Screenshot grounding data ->

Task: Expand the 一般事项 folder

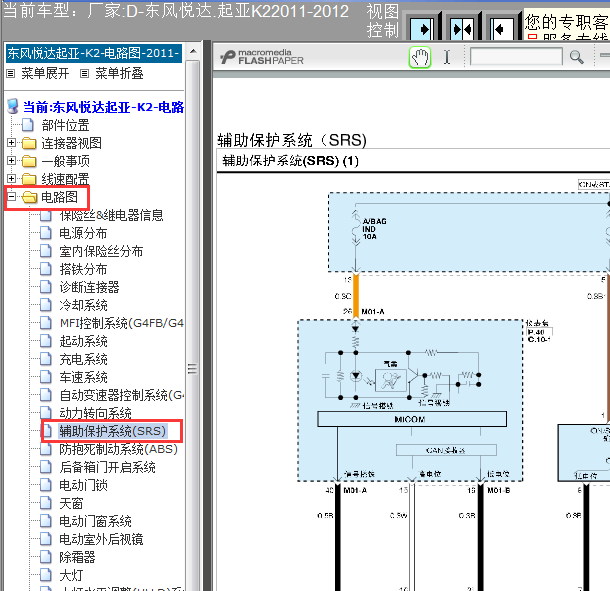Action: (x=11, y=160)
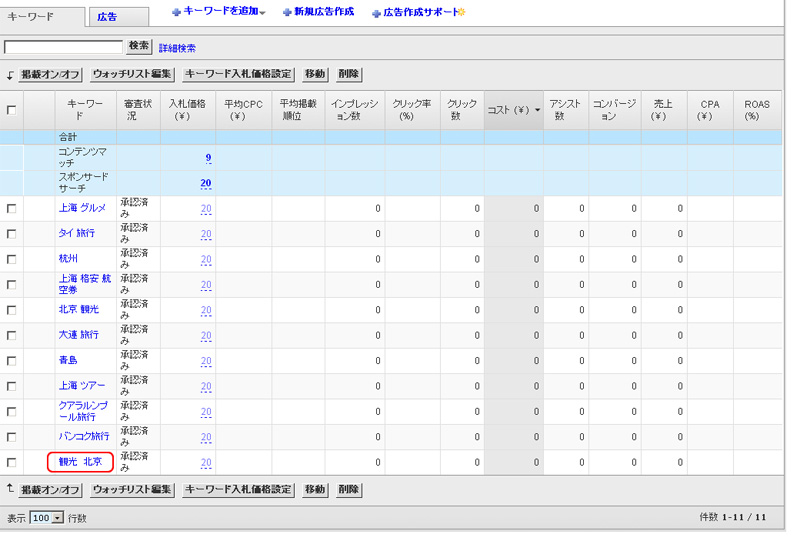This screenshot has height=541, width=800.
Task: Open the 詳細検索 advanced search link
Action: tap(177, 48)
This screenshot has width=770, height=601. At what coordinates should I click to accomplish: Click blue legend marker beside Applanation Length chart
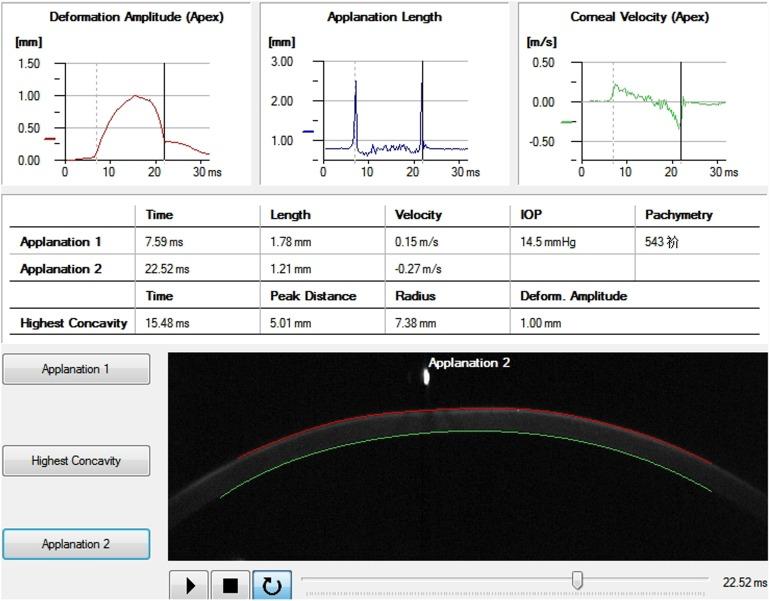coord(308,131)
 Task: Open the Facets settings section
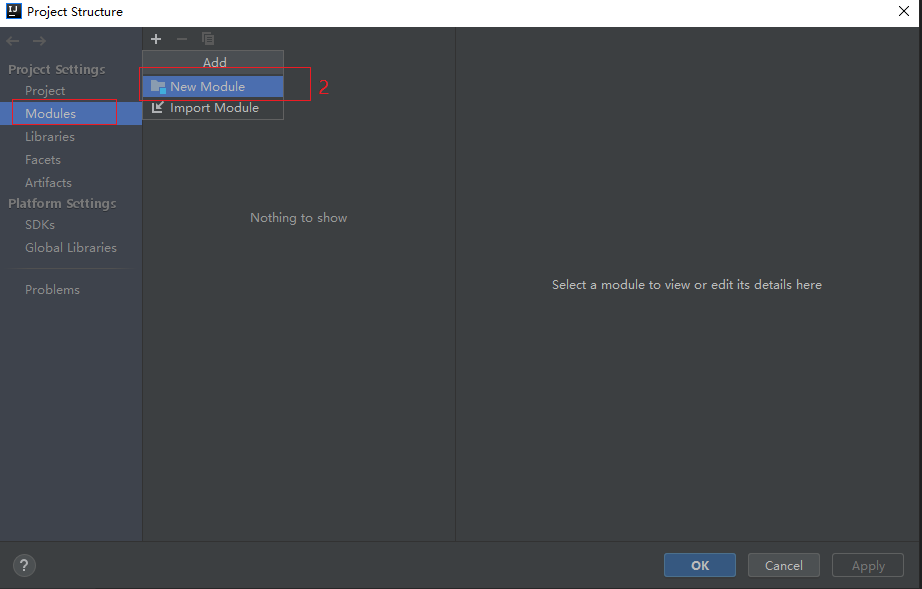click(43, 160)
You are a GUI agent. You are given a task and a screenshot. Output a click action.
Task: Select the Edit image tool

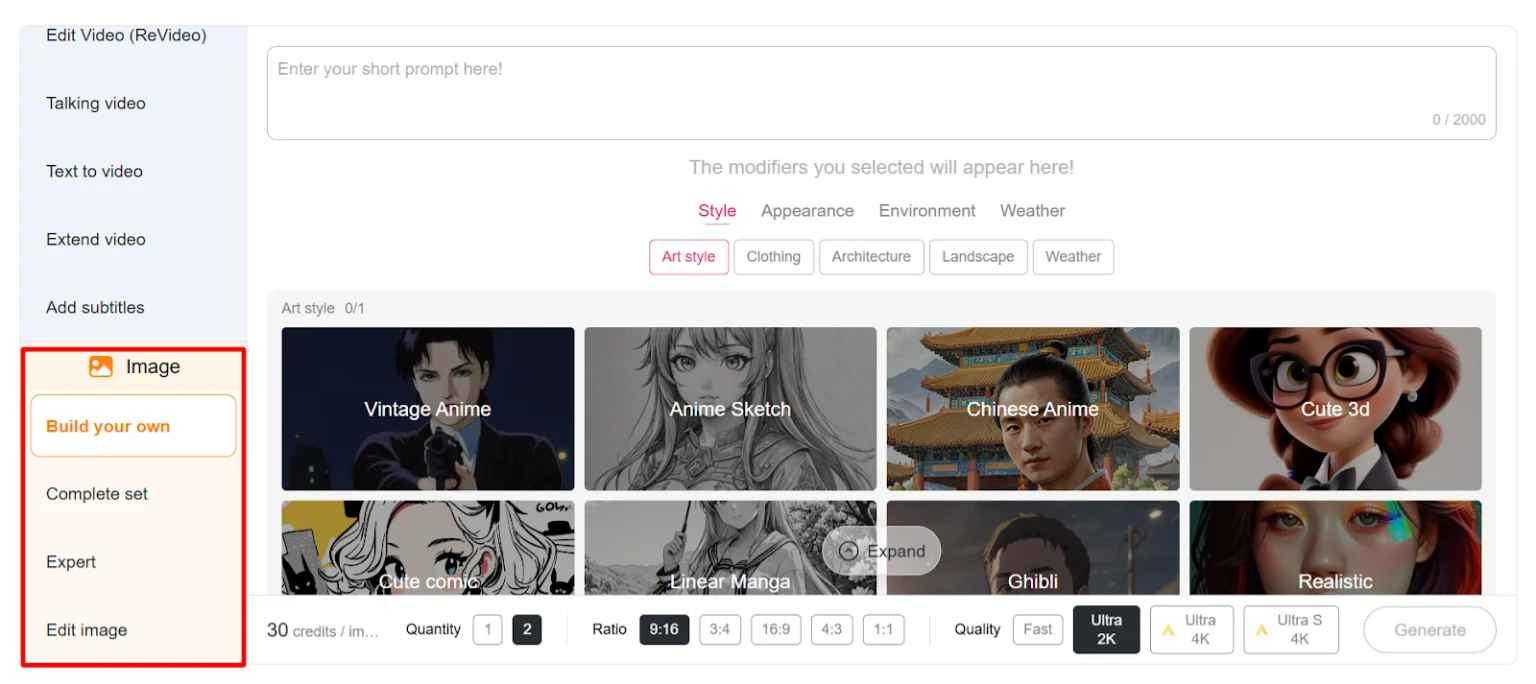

Your goal -> Pictures are not part of the answer. Restate word for word the lines from the one with "Task: Open the Facets settings section" through the last line of the records.

Written answer ->
 Task: Open the Facets settings section
click(43, 160)
You are a GUI agent. You are given a task and a screenshot. Output a click action.
Task: Select the Edit image tool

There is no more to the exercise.